*The task*: Find each line in the records that contains the word "fill", and copy those lines out.

*Available data*:
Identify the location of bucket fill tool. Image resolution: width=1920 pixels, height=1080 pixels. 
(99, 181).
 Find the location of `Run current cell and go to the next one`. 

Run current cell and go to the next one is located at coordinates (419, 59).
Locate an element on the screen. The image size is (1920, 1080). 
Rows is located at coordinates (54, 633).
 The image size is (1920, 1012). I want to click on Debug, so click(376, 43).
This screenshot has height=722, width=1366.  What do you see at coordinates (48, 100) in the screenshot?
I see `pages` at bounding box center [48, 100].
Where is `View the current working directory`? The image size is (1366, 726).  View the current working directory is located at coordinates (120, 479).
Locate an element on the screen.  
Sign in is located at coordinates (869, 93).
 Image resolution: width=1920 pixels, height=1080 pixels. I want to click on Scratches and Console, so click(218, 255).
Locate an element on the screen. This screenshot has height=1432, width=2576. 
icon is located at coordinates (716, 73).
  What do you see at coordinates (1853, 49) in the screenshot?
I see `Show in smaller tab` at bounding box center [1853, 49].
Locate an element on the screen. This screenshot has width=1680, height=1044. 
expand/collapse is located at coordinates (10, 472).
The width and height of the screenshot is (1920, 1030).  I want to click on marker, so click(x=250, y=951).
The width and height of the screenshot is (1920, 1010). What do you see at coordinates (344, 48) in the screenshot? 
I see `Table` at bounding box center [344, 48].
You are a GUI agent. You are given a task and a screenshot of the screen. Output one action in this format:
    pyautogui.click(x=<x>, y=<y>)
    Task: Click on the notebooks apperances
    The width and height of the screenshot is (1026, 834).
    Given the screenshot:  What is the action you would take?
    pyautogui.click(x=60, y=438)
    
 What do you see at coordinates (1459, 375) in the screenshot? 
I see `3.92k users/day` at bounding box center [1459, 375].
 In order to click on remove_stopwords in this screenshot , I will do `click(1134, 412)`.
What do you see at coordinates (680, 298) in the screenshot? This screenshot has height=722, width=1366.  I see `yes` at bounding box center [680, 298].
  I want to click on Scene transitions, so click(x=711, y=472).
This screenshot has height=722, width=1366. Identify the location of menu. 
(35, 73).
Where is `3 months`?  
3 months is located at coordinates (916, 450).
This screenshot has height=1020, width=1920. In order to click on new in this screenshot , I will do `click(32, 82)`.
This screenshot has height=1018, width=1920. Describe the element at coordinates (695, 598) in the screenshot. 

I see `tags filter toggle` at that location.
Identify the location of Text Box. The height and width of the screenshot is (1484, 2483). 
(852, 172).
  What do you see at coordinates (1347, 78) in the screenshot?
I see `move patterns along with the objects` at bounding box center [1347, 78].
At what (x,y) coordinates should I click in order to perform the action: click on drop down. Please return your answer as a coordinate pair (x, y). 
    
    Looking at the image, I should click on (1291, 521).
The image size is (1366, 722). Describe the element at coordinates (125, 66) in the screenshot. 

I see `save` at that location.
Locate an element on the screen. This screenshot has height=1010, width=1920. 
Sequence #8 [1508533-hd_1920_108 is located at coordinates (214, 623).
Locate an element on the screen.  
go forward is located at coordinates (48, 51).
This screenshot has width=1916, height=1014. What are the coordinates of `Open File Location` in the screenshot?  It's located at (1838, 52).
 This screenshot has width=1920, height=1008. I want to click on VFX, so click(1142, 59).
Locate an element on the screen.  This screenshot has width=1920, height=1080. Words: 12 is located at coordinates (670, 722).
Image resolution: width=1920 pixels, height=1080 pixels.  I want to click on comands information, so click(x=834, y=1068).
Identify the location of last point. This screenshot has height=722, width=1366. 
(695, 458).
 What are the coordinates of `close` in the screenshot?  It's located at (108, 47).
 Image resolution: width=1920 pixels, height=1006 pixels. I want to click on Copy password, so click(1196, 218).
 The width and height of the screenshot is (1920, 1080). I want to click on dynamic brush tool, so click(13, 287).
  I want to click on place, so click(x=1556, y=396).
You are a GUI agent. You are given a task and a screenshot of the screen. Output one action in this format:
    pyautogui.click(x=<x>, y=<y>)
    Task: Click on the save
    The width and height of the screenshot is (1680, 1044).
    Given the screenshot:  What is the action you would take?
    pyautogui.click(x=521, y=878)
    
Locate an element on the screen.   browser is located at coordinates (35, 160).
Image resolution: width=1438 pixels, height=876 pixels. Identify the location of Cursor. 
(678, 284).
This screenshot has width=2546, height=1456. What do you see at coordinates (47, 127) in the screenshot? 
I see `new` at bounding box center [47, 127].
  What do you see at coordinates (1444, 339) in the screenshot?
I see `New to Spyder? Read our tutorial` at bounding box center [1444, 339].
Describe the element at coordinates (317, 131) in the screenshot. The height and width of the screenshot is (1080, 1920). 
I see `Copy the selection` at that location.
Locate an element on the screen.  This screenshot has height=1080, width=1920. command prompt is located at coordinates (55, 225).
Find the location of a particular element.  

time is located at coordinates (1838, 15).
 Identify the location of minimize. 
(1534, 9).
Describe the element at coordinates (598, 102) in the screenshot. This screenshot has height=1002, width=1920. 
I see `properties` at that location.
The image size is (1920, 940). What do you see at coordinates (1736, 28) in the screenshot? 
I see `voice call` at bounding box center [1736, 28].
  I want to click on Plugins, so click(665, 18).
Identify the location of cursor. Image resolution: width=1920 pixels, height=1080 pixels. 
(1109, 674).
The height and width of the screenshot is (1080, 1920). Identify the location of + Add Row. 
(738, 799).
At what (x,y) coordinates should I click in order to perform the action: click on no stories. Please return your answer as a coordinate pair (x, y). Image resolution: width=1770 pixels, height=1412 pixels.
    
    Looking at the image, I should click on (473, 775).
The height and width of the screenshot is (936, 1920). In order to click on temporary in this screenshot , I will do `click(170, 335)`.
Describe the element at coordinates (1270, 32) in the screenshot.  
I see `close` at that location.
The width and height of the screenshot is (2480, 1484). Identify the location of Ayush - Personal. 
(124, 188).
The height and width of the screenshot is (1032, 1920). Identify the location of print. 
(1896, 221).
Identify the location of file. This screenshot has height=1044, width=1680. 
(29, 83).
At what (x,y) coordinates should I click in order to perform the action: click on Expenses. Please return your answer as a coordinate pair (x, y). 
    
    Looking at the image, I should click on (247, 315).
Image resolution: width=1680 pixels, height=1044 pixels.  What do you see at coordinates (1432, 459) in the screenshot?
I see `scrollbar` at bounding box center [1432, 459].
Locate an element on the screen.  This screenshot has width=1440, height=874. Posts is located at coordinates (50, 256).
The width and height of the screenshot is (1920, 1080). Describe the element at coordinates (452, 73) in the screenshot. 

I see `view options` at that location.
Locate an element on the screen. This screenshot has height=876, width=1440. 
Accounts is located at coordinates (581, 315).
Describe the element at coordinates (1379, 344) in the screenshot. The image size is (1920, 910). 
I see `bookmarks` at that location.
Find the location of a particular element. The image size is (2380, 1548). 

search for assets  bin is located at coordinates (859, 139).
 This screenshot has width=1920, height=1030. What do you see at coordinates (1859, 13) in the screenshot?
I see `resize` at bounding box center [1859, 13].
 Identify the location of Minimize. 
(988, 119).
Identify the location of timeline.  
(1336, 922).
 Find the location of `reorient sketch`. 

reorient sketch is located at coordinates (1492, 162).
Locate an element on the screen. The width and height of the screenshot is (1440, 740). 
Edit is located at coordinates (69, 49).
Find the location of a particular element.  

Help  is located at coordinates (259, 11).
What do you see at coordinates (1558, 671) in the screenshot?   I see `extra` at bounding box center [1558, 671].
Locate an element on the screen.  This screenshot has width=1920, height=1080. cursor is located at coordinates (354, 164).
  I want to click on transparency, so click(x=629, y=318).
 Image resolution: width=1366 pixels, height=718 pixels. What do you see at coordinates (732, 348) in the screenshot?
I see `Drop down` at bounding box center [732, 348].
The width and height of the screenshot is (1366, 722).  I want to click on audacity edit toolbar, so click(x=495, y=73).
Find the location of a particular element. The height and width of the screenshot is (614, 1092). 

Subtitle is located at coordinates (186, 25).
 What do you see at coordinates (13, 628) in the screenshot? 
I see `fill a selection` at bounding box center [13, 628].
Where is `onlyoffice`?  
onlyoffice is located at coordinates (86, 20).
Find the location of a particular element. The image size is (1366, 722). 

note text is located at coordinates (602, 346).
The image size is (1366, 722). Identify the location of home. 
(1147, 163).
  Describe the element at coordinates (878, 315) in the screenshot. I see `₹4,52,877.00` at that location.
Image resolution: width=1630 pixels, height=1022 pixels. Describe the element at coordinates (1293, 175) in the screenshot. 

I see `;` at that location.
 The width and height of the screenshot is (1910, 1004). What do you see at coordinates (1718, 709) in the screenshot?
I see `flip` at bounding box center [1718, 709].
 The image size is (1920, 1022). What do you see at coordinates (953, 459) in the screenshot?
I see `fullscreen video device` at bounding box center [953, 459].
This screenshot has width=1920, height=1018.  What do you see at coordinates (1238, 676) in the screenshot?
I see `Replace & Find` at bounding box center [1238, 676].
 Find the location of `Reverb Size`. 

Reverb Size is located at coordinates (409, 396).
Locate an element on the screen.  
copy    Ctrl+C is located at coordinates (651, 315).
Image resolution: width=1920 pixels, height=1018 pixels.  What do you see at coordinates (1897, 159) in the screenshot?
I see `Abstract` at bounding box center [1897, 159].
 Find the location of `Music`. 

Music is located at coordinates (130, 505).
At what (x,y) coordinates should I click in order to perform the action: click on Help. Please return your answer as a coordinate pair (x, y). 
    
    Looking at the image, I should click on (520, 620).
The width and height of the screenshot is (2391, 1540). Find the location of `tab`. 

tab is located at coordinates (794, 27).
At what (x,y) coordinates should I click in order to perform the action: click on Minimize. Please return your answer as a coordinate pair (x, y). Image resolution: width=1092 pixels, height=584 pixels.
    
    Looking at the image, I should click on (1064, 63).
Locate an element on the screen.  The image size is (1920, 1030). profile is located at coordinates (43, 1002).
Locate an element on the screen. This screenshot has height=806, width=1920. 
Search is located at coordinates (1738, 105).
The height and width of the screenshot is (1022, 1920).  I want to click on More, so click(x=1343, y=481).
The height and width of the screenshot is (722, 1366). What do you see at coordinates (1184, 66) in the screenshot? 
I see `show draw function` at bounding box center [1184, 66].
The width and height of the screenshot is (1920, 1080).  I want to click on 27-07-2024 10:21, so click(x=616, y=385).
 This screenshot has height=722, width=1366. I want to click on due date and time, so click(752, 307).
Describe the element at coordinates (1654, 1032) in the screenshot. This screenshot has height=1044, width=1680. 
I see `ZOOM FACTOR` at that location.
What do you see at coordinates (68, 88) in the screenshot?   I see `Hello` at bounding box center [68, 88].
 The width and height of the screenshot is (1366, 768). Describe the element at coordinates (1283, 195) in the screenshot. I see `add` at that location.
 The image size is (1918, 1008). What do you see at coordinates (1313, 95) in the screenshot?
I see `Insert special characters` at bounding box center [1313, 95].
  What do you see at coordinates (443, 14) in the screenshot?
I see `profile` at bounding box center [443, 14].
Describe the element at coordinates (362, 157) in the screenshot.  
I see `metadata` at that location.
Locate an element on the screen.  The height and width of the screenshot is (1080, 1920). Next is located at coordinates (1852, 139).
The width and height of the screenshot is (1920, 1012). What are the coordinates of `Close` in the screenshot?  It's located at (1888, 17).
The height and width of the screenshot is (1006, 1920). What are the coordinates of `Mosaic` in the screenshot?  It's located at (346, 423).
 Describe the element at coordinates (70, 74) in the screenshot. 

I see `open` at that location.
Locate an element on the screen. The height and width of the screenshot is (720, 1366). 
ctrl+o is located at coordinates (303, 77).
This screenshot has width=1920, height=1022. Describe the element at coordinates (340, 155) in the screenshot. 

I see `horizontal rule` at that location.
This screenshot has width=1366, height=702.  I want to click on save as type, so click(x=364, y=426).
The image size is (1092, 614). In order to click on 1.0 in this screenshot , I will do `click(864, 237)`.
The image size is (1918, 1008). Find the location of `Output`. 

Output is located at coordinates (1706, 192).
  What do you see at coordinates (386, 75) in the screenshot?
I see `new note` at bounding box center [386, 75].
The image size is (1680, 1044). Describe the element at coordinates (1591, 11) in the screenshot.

*Exercise response*:
Identify the location of bucket fill tool. Image resolution: width=1920 pixels, height=1080 pixels. 
I see `fill a selection` at bounding box center [13, 628].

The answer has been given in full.